Baggish, A.L. and Hill, D.R. (2002) Antiparasitic agent atovaquone. Antimicrobial Agents and Chemotherapy. 46(5), 1163-1173.

Bueno, J.M., Herreros, E., Angulo-Barturen, I., Ferrer, S., Fiandor, J.M., Gamo, F.J., Gargallo-Viola, D., Derimanov, G. (2012) Exploration of 4(1H)-pyridones as a novel family of potent antimalarial inhibitors of the plasmodial cytochrome bc₁. Future Med Chem. 4(18), 2311-2323.
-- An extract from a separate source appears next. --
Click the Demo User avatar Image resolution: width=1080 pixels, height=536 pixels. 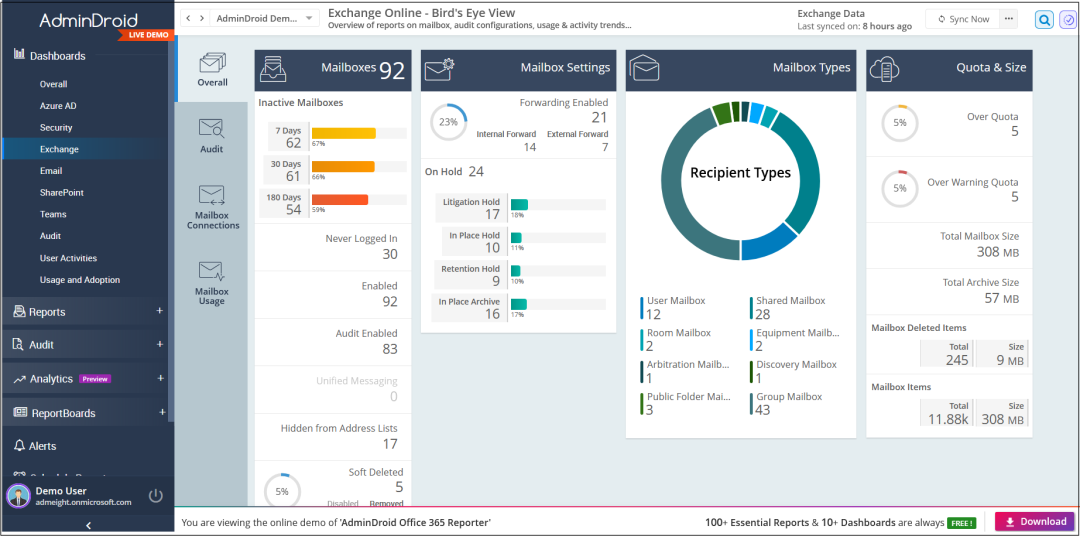point(19,495)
Guidelines for the prevention and treatment of opportunistic infections in adults and adolescents with HIV. Clinicalinfo. Available from: https://clinicalinfo.hiv.gov/en/guidelines/adult-and-adolescent-opportunistic-infection/whats-new-guidelines.

Kessl, J.J., Meshnick, S.R. and Trumpower, B.L. (2007) Modeling the molecular basis of atovaquone resistance in parasites and pathogenic fungi. Trends in Parasitology. 23(10), 494-501.

Mather, M.W., Darrouzet, E., Valkova-Valchanova, M., Cooley, J.W., McIntosh, M.T., Daldal, F., Vaidya, A.B. (2005) Uncovering the molecular mode of action of the antimalarial drug atovaquone using a bacterial system. Journal of Biological Chemistry. 280(29), 27458-27465.

National Guidelines for The Prevention of Malaria, South Africa (2018). Department of health. Republic of South Africa. Available from: https://www.nicd.ac.za/wp-content/uploads/2019/03/National-Guidelines-for-prevention-of-Malaria_updated-08012019-1.pdf

Nixon, G.L., Moss, D.M., Shone, A.E. et al. (2013) Antimalarial pharmacology and therapeutics of atovaquone. Journal of Antimicrobial Chemotherapy. 68(5), 977-985.

Rossiter, D. (2020) Chapter P: Antiparasitic products. In South African Medicines Formulary, 13th Edition. South African Medical Association, Pretoria.

Srivastava, I. K. and Vaidya, A. B. (1999) A mechanism for the synergistic antimalarial action of atovaquone and proguanil. Antimicrobial Agents and Chemotherapy. 43(6), 1334-1339.